The certificates will be awarded based on the student’s successful completion of the academic and manipulative training as mandated for a California Firefighter 1 Certification. The students must still complete six months of full-time or one year of part-time field experience before applying to the state for Firefighter I Certification.
“Some of the graduates will apply or continue with reserve, intern, and volunteer in positions at local fire departments since entering the academy,” said Chief Shane Warner, Columbia College Fire Technology Program Coordinator/Instructor.
“Some of the students have already applied through a standard application process for seasonal employment with Cal Fire, Forest Service, and local fire agencies,” added Instructor Andy VanHoogmoed.
In addition to the “routine” fire training classes, specialized training was delivered involving Low Angle Rope Rescue Training, Incident Command System, Hazardous Materials Training, Seasonal Wildland Firefighting classes, Confined Space, Basic Power Saw Safety, and live fire suppression training which was conducted at the Twain Harte Fire Department’s Training Center. Program officials offered a special thank you to Columbia College Fire Department, Columbia Fire District, Sonora City Fire Department, Twain Harte Fire Department, Tuolumne County Fire Department, CAL Fire TCU, and Sierra Conservation Center.

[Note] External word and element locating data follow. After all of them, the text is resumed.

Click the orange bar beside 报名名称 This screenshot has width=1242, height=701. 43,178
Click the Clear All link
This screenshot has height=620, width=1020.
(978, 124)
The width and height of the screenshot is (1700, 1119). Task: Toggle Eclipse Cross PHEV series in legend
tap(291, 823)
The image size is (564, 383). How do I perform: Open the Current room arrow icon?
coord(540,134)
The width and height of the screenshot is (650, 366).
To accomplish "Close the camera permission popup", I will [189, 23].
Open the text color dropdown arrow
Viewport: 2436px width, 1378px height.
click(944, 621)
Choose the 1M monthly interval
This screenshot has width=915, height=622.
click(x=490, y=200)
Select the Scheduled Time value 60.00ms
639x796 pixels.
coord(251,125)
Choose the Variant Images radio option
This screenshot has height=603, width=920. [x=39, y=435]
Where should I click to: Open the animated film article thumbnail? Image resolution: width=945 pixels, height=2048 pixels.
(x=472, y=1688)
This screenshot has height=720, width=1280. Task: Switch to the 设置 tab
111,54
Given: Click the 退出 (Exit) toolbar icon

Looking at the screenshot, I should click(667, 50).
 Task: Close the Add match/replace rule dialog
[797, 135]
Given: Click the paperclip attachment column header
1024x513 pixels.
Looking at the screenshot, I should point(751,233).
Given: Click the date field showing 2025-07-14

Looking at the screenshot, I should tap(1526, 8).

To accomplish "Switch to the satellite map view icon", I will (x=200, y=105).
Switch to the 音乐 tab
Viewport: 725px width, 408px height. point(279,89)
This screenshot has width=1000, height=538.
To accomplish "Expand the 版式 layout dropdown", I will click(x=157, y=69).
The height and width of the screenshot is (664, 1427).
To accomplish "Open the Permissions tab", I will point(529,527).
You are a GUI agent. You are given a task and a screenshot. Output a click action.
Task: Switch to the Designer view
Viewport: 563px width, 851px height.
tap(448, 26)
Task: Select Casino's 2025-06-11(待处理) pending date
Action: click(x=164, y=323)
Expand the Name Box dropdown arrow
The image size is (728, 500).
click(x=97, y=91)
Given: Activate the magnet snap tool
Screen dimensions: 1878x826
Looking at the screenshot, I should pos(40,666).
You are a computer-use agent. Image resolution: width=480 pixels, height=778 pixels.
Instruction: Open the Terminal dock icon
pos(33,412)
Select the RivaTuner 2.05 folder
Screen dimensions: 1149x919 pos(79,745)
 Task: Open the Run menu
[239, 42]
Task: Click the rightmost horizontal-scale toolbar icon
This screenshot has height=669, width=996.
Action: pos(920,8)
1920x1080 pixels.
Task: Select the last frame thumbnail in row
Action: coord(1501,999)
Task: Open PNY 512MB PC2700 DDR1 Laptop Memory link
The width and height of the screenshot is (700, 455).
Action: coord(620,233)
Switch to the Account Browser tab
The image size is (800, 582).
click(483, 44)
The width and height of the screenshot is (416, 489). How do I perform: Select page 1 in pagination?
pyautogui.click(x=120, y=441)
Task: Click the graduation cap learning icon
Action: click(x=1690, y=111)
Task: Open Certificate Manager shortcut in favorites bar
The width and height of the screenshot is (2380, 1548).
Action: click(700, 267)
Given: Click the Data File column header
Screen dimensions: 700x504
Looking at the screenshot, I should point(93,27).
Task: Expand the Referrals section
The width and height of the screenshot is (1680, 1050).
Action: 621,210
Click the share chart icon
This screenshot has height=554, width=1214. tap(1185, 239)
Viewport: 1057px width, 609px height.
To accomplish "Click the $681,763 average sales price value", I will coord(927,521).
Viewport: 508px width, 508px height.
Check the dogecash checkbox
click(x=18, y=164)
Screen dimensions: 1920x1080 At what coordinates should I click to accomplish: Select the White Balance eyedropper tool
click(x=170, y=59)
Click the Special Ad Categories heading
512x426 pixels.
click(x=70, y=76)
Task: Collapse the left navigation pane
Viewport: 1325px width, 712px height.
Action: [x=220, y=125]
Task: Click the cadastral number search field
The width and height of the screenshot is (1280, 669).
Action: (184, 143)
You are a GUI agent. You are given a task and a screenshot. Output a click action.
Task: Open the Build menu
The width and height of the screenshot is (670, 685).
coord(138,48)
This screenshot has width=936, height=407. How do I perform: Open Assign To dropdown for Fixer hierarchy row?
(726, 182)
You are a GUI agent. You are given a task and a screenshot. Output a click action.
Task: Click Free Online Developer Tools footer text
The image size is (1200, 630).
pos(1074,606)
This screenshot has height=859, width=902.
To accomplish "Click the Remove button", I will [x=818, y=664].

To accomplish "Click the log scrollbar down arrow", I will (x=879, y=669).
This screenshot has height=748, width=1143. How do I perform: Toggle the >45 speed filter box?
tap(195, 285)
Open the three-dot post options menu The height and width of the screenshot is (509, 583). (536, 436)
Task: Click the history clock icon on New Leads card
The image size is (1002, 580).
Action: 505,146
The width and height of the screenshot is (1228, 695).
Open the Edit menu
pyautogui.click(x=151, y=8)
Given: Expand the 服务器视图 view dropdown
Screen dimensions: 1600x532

Dr. Santanu Bandyopadhyay, President of Columbia College, will deliver a welcome message, and Billy Alcorn, Chief of Merced Fire Department, will be the keynote speaker. They will be joined by Cal Fire Captain Cole Periera, from the Tuolumne-Calaveras Unit, who will deliver the closing comments.
Family and friends will view a student-produced, audiovisual presentation of their intensive 16 weeks of training. The rigorous training is designed to help serious candidates meet the requirements for demanding careers as professional firefighters, including more than 576 hours of academic and manipulative training, according to Warner.